- EXERCISE AIM -
Leave out the pictures, and copy exactly the lines from the line with "Open the Tool Type dropdown" through the last line of the data below.

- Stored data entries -

- - -

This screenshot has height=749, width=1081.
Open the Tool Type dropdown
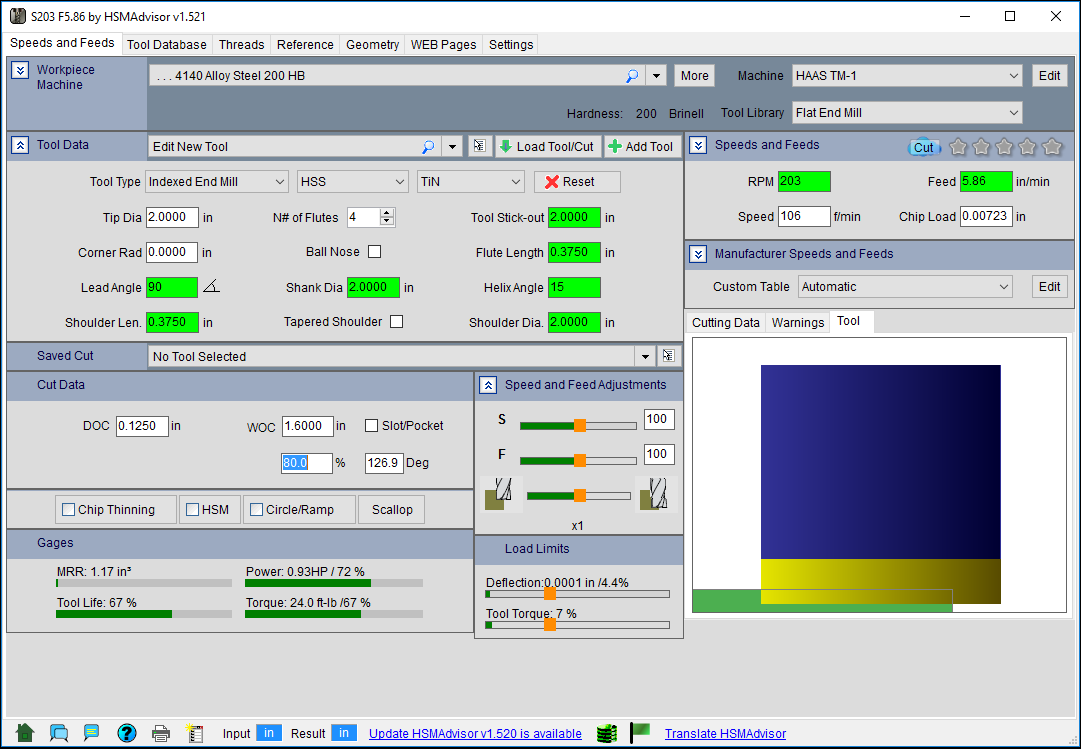click(217, 182)
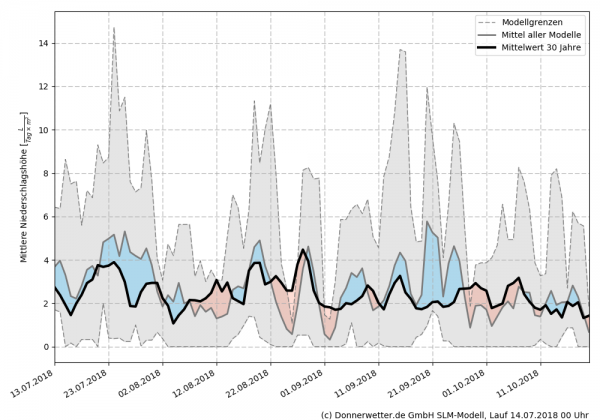Click the y-axis tick label 8

tap(44, 173)
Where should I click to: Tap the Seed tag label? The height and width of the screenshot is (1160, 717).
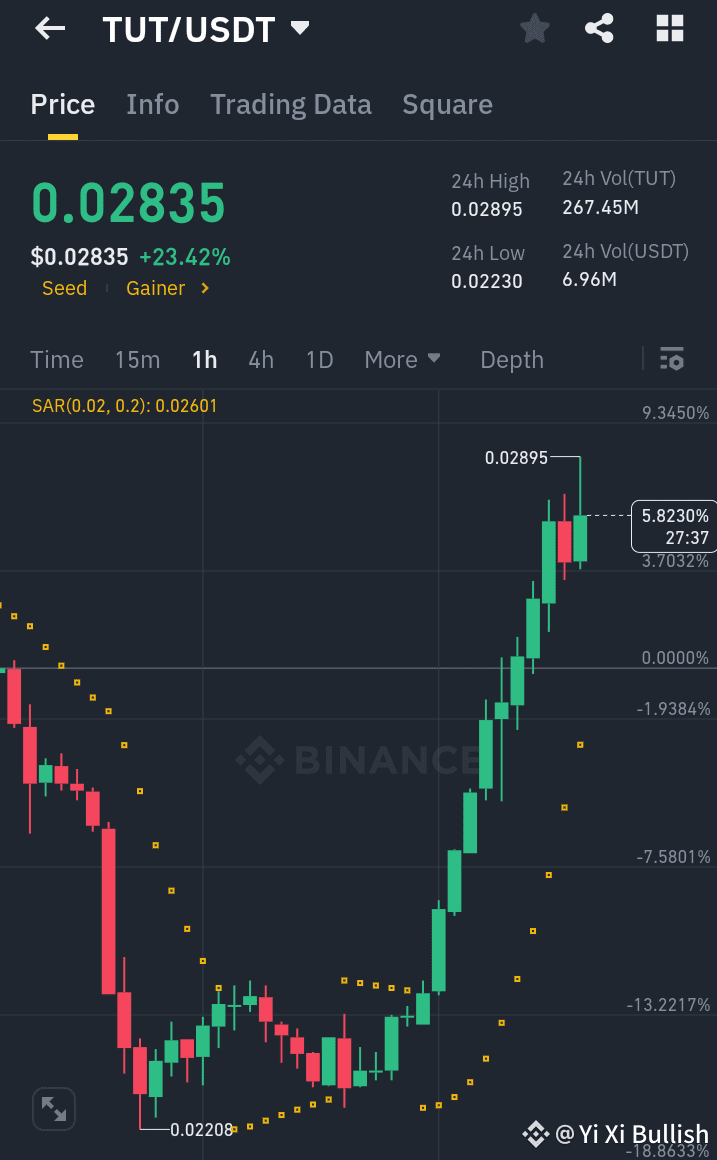pyautogui.click(x=64, y=288)
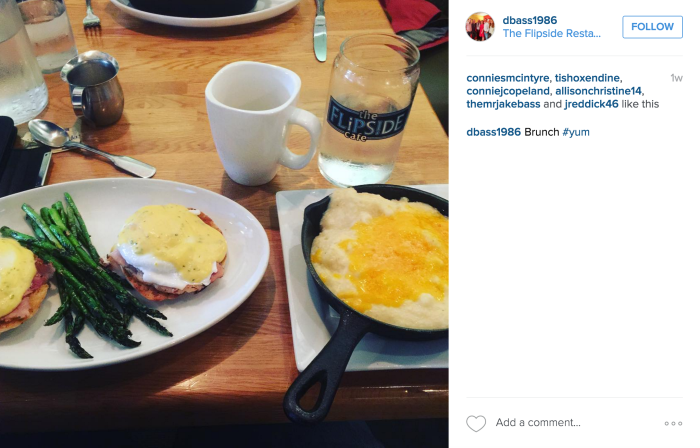
Task: View themrjakebass's profile from likes
Action: [x=503, y=104]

- - -

- TASK ANSWER -
Open the Tool Type dropdown
click(217, 182)
Click the y-axis tick label 8

tap(44, 173)
Where should I click to: Tap the Seed tag label? The height and width of the screenshot is (1160, 717).
pyautogui.click(x=64, y=288)
Task: View themrjakebass's profile from likes
Action: [x=503, y=104]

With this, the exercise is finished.